In December of 1773, all these stylistic concerns were tossed aside when 342 containers of tea were rapturously dumped into the frigid water by colonial protestors during The Boston Tea Party. Because of this event, tea and the course of American history would be forever intertwined.

In school, we all learned the tale about Boston colonials going berserk after the British raised the price of tea. But the true course of events is a very different tale. Despite having imposed various taxes on tea throughout the 1760s, at the time of the Tea Party, the British had just lowered the price of tea. The angry colonists were, in fact, black-market tea importers who stood to lose a lot of money over the price drop in British tea. Meanwhile, the wider population was aggravated not by the price of tea, but by the idea of being taxed by a monarchy they felt wasn’t considering or representing their best interests. Tea was just the scapegoat.

As tensions heightened between the British and the colonies, drinking tea became viewed as an unpatriotic act. In protest, many switched to coffee for their hot drink cravings. In the wake of the Boston Tea Party, demand for teapots plummeted. It appears that for about 10 years, Paul Revere didn’t make a single product related to tea, instead spending his time as a revolutionary. This includes making his famous ride only a year and a half after the Boston Tea Party. He did, however, emerge with a clever—albeit rather graphic—piece of revolutionary propaganda: an etching in which America is depicted as a half-naked woman, held down at the limbs and neck while tea is forced down her throat.

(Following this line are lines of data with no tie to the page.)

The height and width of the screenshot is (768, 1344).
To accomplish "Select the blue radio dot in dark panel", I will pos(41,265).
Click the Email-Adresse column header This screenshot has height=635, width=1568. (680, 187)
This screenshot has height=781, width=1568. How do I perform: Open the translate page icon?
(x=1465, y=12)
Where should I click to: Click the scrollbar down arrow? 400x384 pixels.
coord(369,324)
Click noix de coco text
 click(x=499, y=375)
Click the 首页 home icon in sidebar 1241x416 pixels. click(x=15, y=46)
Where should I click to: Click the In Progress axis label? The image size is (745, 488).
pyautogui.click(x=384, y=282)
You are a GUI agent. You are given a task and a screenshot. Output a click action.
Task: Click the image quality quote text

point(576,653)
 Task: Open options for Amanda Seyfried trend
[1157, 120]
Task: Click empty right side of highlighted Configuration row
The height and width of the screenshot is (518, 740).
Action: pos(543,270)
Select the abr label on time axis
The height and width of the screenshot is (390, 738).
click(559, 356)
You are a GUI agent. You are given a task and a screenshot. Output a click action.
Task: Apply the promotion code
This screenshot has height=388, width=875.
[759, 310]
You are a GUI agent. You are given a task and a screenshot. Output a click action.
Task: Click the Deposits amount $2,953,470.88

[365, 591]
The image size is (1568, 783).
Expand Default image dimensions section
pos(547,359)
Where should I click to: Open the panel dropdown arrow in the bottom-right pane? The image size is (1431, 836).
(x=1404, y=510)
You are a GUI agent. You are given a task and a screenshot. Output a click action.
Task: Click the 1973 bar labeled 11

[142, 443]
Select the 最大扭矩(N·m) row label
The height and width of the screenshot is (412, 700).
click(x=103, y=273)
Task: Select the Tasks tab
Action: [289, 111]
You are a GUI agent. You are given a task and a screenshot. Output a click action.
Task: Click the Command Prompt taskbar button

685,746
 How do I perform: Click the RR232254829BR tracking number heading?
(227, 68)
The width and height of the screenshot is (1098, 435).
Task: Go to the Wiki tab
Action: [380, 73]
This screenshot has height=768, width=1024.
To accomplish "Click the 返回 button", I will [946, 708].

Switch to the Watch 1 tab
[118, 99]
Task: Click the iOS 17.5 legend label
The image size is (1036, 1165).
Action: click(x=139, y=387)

After all that nasty business with the British met its end, most Americans (including the patriots) tentatively rekindled their romance with tea. However, America’s passion for tea never quite returned to its former intensity—for better or worse, we became a nation of coffee drinkers. Still, tea had its place, and Paul Revere was happy to oblige with new and intriguing designs.

By the mid-1780s, Revere had returned to crafting teaware with a vengeance. At this point, a different style began to surface in his work. As related in Joel J. Miller’s book, The Revolutionary Paul Revere, the now-famous midnight rider had left behind the bulbous, round designs he learned from his father and ventured into crafting teapots with “squat cylinders” and “large wooden hoops for handles.” His teapots became drum-shaped or oval, instead of being apples or globes. These designs, already popular in Europe, were taking off in postwar America—which, despite now being an independent nation, was still heavily influenced by European trends. Revere, always looking for new ideas, was happy to experiment with these fashionable shapes.

Roughly thirty years after Revere’s death in 1818, silver deposits were discovered in Nevada. More silver created more opportunity for making specialized silver pieces, many of which were teapots, silver services, and other tea-related pieces. Given his flair for the dramatic and interest in pushing the boundaries of tea design, it’s easy to imagine that Revere might have preferred living in that era.

The colonial way of life would, however, see a renewal in the wake of the 1876 centennial celebration in Philadelphia. As part of this nostalgic return to all things colonial, tea drinking enjoyed a rise in popularity. And Revere’s works shined in the light of a rekindled fame.